United States of America, Plaintiff-appellee, v. Billy Williams, Defendant-appellant, 50 F.3d 11 (6th Cir. 1995)Annotate this Case
March 15, 1995
Before: LIVELY, RYAN and DAUGHTREY, Circuit Judges.
Billy Williams appeals pro se from a district court judgment that denied his motion for correction of sentence. His appeal has been referred to a panel of this court pursuant to Rule 9(a). Rules of the Sixth Circuit. Upon examination, the panel unanimously agrees that oral argument is not needed in this case. Fed. R. App. P. 34(a).
Williams pleaded guilty to two counts of being a felon in possession of a firearm, a violation of 18 U.S.C. §§ 922(p) (1) and 924(c). On April 30, 1993, the district court sentenced Williams to an aggregate term of 4 years of imprisonment and 3 years of supervised release, as a result of this plea.

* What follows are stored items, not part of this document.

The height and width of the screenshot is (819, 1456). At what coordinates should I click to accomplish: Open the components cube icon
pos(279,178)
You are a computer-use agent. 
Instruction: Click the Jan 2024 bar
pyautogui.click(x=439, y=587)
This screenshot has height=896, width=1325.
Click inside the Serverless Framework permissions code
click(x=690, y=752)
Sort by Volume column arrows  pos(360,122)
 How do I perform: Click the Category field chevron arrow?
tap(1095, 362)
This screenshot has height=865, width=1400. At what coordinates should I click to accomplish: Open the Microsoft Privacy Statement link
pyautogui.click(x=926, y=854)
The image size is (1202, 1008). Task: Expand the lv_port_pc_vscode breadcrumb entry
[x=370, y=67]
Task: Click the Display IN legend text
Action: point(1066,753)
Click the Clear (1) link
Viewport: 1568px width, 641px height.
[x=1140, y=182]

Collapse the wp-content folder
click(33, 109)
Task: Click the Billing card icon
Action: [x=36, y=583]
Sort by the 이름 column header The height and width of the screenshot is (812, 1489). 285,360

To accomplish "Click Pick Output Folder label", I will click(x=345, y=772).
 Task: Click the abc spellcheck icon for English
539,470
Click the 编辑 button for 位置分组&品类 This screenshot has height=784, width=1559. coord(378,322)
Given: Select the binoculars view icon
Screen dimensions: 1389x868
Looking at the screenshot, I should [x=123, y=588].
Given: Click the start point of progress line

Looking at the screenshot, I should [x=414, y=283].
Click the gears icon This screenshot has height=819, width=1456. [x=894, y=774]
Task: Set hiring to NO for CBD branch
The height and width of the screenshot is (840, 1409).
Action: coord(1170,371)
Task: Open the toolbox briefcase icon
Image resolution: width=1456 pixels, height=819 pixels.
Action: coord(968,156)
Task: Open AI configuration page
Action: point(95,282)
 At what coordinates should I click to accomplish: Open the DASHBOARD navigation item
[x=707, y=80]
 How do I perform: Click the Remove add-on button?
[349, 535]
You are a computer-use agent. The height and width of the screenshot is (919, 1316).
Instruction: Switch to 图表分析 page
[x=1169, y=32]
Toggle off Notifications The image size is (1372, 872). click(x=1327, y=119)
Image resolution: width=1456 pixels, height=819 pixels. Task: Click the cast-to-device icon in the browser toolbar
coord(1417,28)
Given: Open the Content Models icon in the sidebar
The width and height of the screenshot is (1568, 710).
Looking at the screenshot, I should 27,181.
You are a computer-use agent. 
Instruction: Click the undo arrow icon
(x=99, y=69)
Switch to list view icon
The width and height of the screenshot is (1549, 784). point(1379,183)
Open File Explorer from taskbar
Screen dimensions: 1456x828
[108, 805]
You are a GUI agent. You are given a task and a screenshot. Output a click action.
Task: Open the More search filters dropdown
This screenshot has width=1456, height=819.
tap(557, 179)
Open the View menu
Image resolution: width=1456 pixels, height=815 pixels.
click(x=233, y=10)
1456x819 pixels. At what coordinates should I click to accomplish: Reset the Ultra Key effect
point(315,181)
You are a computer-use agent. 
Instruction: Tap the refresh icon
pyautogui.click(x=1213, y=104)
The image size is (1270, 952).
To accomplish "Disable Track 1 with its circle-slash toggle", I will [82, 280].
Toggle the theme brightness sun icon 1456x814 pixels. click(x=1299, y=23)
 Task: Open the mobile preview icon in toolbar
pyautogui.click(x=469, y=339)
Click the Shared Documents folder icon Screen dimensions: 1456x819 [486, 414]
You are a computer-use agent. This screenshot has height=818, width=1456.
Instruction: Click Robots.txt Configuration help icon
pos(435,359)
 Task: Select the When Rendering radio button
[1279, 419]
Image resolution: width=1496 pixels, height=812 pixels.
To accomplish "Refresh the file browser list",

On February 14, 1994, Williams moved the district court to modify or correct his sentence by giving him an additional 1 point reduction for acceptance of responsibility under USSG Sec. 3E1.1. He argued that he had been denied effective assistance of counsel because his attorney did not request this reduction. The district court denied Williams's motion by a marginal entry on April 13, 1994. It is from this judgment that he now appeals.
We will not reach the substantive merits of Williams's claim because the district court's marginal entry does not provide an adequate basis for appellate review. See United States v. Woods, 885 F.2d 352, 353-54 (6th Cir. 1989); United States v. Edwards, 711 F.2d 633, 634 (5th Cir. 1983). The marginal judgment in the present case provides even less information than the judgment that was rejected in Woods. See 885 F.2d at 353 n. 1. For example, the district court did not resolve the ambiguity surrounding the jurisdictional basis of Williams's motion, an issue that may affect the timeliness of his appeal as well as the standard of appellate review.
Accordingly, the district court's judgment is vacated, and the case is remanded for further proceedings. Rule 9(b) (3), Rules of the Sixth Circuit.